Dataset rows:

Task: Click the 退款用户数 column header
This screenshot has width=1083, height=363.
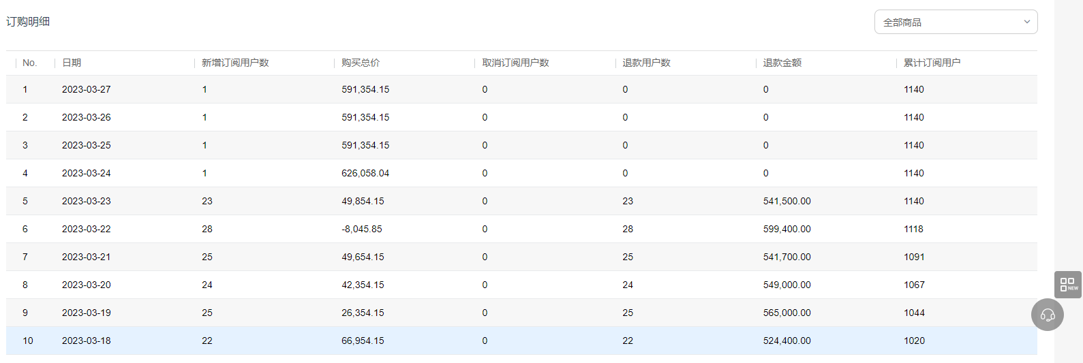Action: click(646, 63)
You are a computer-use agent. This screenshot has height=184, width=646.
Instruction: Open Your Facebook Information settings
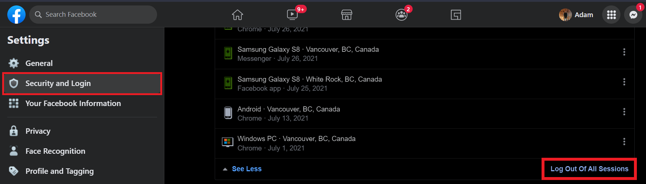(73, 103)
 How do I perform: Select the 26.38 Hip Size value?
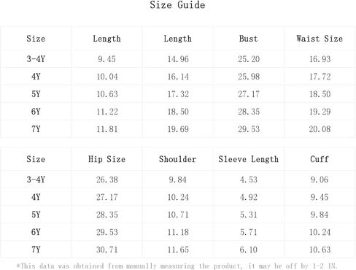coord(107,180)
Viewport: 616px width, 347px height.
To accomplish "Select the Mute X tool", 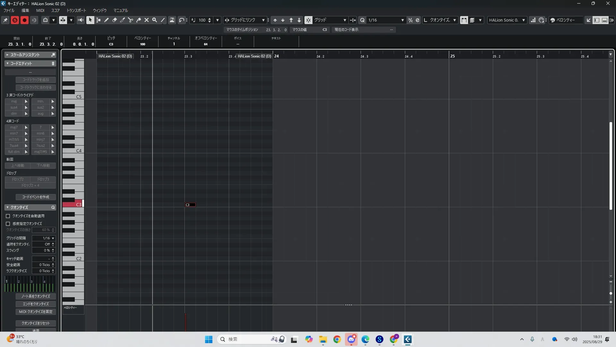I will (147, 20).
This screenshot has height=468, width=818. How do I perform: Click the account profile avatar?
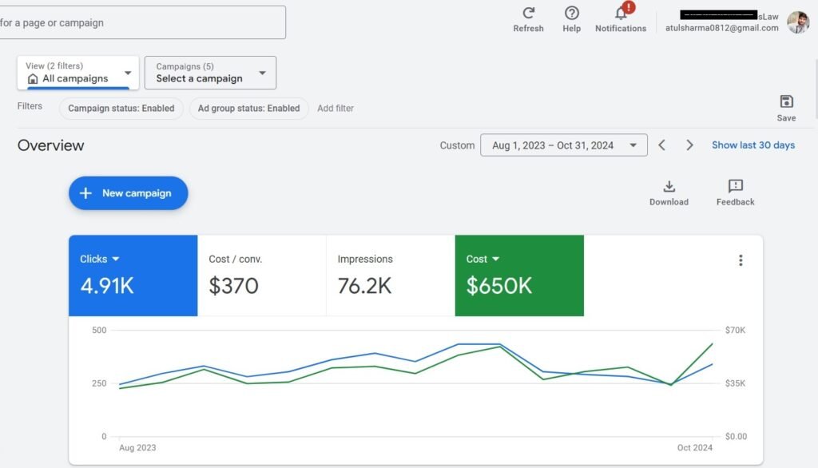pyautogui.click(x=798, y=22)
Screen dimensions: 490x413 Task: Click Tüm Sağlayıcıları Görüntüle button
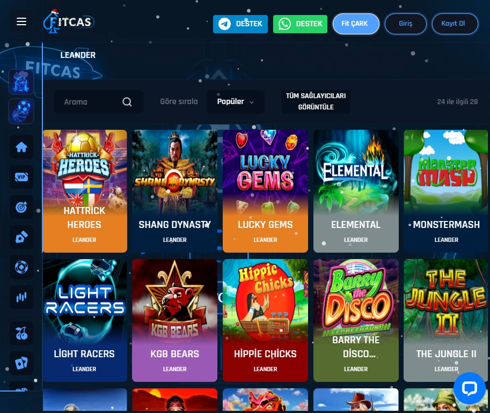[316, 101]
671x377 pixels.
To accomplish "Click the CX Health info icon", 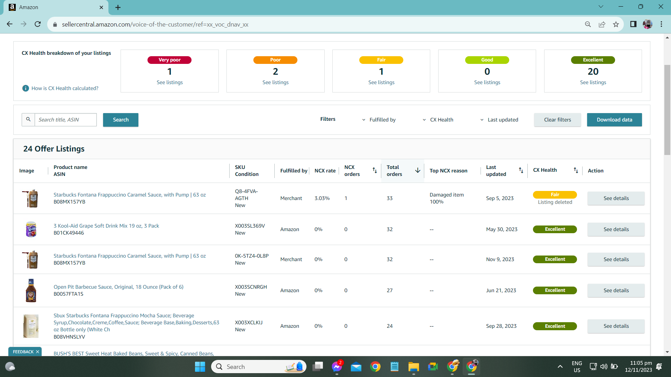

Task to carry out> Gather every line of the listing above that contains the string "screenshot", matching case exactly.

Solution for this task>
This screenshot has width=1083, height=363.
You are a computer-use agent. This screenshot has height=184, width=646.
This screenshot has height=468, width=818. How do I perform: Click the account profile avatar?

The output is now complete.